# Task instructions
Search the records for "Contact" and copy each line that holds it.

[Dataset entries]
──────────

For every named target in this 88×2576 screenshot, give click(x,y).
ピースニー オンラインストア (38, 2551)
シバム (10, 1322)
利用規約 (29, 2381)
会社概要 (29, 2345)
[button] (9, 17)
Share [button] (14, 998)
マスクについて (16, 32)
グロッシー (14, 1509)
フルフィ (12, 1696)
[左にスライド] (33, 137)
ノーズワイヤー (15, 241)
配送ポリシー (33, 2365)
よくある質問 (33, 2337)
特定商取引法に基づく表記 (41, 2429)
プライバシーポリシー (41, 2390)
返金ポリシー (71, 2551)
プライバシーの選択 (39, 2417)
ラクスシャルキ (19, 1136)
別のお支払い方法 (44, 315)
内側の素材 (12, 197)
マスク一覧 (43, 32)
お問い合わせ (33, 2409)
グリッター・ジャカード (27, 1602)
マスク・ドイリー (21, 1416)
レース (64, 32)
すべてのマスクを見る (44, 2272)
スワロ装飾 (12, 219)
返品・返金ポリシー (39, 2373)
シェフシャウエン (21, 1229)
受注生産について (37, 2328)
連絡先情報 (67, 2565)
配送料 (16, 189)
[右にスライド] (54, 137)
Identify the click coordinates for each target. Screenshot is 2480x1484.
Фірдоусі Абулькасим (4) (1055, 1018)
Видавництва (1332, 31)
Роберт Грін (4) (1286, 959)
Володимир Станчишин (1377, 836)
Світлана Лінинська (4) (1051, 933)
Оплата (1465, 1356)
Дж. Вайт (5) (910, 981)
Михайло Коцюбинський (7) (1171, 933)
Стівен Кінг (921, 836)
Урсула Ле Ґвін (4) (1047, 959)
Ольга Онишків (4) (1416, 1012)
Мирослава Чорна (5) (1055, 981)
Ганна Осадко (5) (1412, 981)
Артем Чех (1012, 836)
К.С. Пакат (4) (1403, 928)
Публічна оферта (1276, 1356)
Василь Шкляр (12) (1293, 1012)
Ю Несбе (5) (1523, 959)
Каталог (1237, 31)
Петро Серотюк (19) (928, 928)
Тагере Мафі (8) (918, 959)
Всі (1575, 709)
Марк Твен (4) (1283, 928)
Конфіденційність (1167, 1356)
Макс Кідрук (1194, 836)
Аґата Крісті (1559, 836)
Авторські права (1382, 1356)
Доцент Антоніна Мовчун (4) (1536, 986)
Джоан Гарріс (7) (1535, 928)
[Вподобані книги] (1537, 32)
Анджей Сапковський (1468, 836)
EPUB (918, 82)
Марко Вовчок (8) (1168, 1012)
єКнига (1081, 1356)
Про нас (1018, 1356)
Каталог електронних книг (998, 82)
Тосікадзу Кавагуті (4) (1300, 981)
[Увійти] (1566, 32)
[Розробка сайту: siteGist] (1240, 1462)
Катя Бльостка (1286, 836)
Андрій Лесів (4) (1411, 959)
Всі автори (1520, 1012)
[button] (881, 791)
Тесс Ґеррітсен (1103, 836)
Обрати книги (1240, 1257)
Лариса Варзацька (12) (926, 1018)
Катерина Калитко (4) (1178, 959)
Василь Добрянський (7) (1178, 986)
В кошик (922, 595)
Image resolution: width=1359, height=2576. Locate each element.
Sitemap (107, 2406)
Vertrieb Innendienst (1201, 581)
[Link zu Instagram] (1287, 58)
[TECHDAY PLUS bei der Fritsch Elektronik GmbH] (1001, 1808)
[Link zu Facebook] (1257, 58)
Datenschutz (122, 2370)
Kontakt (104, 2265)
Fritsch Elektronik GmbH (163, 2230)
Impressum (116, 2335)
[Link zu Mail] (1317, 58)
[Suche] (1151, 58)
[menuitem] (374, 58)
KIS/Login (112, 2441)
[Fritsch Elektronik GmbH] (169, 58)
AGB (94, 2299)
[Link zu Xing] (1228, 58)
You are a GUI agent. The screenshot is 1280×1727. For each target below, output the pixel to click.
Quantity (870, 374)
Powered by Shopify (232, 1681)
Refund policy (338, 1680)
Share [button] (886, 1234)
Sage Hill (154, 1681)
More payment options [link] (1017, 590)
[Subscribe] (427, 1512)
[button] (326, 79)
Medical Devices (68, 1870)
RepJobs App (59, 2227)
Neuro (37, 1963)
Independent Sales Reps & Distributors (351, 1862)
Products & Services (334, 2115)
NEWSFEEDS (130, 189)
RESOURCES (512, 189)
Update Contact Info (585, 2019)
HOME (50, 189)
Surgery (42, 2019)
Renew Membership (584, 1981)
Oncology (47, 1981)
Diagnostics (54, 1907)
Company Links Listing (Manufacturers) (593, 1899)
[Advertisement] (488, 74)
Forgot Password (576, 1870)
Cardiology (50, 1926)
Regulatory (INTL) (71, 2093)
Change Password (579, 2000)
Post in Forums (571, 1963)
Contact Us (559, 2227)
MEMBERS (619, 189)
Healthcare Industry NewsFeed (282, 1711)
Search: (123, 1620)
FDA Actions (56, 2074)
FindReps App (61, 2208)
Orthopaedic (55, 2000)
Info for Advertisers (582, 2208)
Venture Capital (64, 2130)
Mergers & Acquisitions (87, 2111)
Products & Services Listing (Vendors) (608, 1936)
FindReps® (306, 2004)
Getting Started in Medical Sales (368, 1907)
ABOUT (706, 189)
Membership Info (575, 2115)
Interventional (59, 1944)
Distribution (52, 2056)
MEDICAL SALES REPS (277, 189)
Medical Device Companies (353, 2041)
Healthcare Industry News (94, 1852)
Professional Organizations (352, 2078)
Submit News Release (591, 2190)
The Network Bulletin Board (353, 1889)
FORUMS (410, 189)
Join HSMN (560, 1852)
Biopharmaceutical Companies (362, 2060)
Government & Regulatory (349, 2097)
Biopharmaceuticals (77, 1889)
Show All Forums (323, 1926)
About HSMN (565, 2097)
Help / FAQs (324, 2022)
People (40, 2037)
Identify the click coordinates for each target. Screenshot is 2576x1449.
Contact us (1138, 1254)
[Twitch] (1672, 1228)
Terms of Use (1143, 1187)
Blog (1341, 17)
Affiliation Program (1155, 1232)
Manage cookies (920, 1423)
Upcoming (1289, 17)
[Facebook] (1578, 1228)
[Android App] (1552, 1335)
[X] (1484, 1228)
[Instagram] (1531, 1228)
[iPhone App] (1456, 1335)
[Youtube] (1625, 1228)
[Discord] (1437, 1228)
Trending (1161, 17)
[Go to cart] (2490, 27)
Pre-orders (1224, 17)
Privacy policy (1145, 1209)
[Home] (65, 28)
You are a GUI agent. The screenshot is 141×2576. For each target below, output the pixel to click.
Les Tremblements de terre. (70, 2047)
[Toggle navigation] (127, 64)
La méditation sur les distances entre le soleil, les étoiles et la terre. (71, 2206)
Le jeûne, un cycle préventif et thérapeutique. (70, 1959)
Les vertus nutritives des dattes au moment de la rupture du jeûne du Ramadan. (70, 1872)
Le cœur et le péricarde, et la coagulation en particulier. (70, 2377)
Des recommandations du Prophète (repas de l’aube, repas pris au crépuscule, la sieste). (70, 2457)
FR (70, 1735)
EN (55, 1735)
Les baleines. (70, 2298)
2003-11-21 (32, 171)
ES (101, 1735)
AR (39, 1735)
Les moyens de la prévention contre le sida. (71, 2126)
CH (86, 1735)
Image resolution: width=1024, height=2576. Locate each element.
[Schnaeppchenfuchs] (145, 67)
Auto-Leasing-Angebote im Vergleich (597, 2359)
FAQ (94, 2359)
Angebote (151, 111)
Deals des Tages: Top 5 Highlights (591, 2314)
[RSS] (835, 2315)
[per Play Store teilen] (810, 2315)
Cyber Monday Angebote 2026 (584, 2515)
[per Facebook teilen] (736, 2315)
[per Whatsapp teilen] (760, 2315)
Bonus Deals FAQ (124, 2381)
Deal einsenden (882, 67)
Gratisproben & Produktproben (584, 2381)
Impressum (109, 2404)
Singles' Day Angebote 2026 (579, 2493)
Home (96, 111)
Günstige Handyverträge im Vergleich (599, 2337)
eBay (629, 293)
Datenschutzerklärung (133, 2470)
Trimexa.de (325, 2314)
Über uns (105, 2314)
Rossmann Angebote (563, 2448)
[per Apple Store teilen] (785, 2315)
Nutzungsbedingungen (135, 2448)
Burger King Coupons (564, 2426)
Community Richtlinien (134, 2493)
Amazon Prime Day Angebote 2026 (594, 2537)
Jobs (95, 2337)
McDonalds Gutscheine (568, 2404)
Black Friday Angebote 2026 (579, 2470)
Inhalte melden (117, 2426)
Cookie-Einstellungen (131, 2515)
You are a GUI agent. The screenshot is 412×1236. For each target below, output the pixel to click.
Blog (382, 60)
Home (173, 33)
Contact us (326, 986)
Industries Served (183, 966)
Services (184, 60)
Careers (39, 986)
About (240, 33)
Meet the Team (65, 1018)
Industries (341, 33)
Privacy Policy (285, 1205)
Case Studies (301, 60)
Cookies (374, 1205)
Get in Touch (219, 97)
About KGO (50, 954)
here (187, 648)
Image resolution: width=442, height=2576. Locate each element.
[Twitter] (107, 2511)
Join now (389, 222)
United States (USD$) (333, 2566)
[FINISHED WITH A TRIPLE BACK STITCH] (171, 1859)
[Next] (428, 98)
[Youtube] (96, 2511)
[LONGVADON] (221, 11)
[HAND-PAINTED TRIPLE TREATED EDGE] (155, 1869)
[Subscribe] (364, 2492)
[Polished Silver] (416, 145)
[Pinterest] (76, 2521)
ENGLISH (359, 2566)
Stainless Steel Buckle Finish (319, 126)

──────────

# Reply
Update Contact Info (585, 2019)
Contact Us (559, 2227)
Contact us (1138, 1254)
Contact us (326, 986)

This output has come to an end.